Required action:
All of the entries are to be written out again verbatim.

Supplied material:
-- -- --

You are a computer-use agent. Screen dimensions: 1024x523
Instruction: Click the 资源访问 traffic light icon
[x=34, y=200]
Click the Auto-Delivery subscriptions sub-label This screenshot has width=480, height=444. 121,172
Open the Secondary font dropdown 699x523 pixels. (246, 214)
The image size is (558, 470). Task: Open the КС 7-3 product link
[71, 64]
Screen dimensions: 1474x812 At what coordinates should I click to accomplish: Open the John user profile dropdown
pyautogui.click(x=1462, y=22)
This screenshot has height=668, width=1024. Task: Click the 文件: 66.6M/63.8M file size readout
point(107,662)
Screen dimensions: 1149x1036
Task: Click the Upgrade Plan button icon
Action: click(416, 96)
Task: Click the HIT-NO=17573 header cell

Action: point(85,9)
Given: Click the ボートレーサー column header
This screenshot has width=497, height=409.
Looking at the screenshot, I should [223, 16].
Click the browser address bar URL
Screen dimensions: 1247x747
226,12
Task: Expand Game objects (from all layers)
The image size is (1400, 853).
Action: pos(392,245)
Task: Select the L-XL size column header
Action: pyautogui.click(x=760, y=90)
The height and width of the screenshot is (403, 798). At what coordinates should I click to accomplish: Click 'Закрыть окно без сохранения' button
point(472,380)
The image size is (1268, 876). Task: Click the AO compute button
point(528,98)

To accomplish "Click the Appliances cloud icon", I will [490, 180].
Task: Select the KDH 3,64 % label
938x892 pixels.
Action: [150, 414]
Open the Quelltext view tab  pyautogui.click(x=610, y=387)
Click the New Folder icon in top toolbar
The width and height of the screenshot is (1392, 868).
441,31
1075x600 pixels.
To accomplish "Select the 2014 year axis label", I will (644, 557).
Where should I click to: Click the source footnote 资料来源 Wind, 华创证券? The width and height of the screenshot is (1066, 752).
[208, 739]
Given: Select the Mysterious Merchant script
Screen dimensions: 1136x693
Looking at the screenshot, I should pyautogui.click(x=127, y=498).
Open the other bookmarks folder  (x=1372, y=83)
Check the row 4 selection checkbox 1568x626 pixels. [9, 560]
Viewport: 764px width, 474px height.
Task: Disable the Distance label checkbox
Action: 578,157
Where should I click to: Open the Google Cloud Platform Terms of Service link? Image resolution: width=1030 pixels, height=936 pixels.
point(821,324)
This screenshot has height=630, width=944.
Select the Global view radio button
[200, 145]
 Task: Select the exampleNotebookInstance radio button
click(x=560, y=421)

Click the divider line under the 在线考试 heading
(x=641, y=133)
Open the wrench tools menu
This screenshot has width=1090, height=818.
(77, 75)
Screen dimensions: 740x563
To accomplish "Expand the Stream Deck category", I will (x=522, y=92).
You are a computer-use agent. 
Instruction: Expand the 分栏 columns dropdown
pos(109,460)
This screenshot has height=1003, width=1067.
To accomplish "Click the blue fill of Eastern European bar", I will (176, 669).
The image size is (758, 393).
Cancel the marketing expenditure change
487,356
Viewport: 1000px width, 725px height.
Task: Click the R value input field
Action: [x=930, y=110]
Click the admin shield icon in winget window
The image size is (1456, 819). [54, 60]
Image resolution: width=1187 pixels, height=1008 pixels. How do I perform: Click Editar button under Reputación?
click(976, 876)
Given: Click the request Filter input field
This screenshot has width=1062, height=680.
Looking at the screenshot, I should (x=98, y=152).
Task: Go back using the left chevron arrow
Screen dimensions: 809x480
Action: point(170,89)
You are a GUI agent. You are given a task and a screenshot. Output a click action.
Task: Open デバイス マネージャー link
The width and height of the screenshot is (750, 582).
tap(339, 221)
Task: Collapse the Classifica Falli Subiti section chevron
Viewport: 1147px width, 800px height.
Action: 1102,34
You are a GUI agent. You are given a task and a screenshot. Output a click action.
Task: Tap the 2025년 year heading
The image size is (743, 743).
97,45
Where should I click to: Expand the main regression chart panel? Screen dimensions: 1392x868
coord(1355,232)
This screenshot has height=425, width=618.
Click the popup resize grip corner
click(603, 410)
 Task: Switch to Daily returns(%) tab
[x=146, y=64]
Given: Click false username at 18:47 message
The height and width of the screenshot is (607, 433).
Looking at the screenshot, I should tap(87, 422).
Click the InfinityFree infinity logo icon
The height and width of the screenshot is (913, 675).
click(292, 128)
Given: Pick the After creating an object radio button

-- -- --

Output:
You are a computer-use agent. Screen dimensions: 1024x523
Instruction: Click the 资源访问 traffic light icon
[x=34, y=200]
Click the Auto-Delivery subscriptions sub-label This screenshot has width=480, height=444. 121,172
Open the Secondary font dropdown 699x523 pixels. (246, 214)
The image size is (558, 470). Task: Open the КС 7-3 product link
[71, 64]
Screen dimensions: 1474x812 At what coordinates should I click to accomplish: Open the John user profile dropdown
pyautogui.click(x=1462, y=22)
This screenshot has height=668, width=1024. Task: Click the 文件: 66.6M/63.8M file size readout
point(107,662)
Screen dimensions: 1149x1036
Task: Click the Upgrade Plan button icon
Action: click(416, 96)
Task: Click the HIT-NO=17573 header cell

Action: point(85,9)
Given: Click the ボートレーサー column header
This screenshot has width=497, height=409.
Looking at the screenshot, I should [223, 16].
Click the browser address bar URL
Screen dimensions: 1247x747
226,12
Task: Expand Game objects (from all layers)
The image size is (1400, 853).
Action: pos(392,245)
Task: Select the L-XL size column header
Action: pyautogui.click(x=760, y=90)
The height and width of the screenshot is (403, 798). At what coordinates should I click to accomplish: Click 'Закрыть окно без сохранения' button
point(472,380)
The image size is (1268, 876). Task: Click the AO compute button
point(528,98)

To accomplish "Click the Appliances cloud icon", I will [490, 180].
Task: Select the KDH 3,64 % label
938x892 pixels.
Action: [150, 414]
Open the Quelltext view tab  pyautogui.click(x=610, y=387)
Click the New Folder icon in top toolbar
The width and height of the screenshot is (1392, 868).
441,31
1075x600 pixels.
To accomplish "Select the 2014 year axis label", I will (644, 557).
Where should I click to: Click the source footnote 资料来源 Wind, 华创证券? The width and height of the screenshot is (1066, 752).
[208, 739]
Given: Select the Mysterious Merchant script
Screen dimensions: 1136x693
Looking at the screenshot, I should pyautogui.click(x=127, y=498).
Open the other bookmarks folder  (x=1372, y=83)
Check the row 4 selection checkbox 1568x626 pixels. [9, 560]
Viewport: 764px width, 474px height.
Task: Disable the Distance label checkbox
Action: 578,157
Where should I click to: Open the Google Cloud Platform Terms of Service link? Image resolution: width=1030 pixels, height=936 pixels.
point(821,324)
This screenshot has height=630, width=944.
Select the Global view radio button
[200, 145]
 Task: Select the exampleNotebookInstance radio button
click(x=560, y=421)

Click the divider line under the 在线考试 heading
(x=641, y=133)
Open the wrench tools menu
This screenshot has width=1090, height=818.
(77, 75)
Screen dimensions: 740x563
To accomplish "Expand the Stream Deck category", I will (x=522, y=92).
You are a computer-use agent. 
Instruction: Expand the 分栏 columns dropdown
pos(109,460)
This screenshot has height=1003, width=1067.
To accomplish "Click the blue fill of Eastern European bar", I will (176, 669).
The image size is (758, 393).
Cancel the marketing expenditure change
487,356
Viewport: 1000px width, 725px height.
Task: Click the R value input field
Action: [x=930, y=110]
Click the admin shield icon in winget window
The image size is (1456, 819). [54, 60]
Image resolution: width=1187 pixels, height=1008 pixels. How do I perform: Click Editar button under Reputación?
click(976, 876)
Given: Click the request Filter input field
This screenshot has width=1062, height=680.
Looking at the screenshot, I should (x=98, y=152).
Task: Go back using the left chevron arrow
Screen dimensions: 809x480
Action: point(170,89)
You are a GUI agent. You are given a task and a screenshot. Output a click action.
Task: Open デバイス マネージャー link
The width and height of the screenshot is (750, 582).
tap(339, 221)
Task: Collapse the Classifica Falli Subiti section chevron
Viewport: 1147px width, 800px height.
Action: 1102,34
You are a GUI agent. You are given a task and a screenshot. Output a click action.
Task: Tap the 2025년 year heading
The image size is (743, 743).
97,45
Where should I click to: Expand the main regression chart panel? Screen dimensions: 1392x868
coord(1355,232)
This screenshot has height=425, width=618.
Click the popup resize grip corner
click(603, 410)
 Task: Switch to Daily returns(%) tab
[x=146, y=64]
Given: Click false username at 18:47 message
The height and width of the screenshot is (607, 433).
Looking at the screenshot, I should tap(87, 422).
Click the InfinityFree infinity logo icon
The height and width of the screenshot is (913, 675).
click(292, 128)
Given: Pick the After creating an object radio button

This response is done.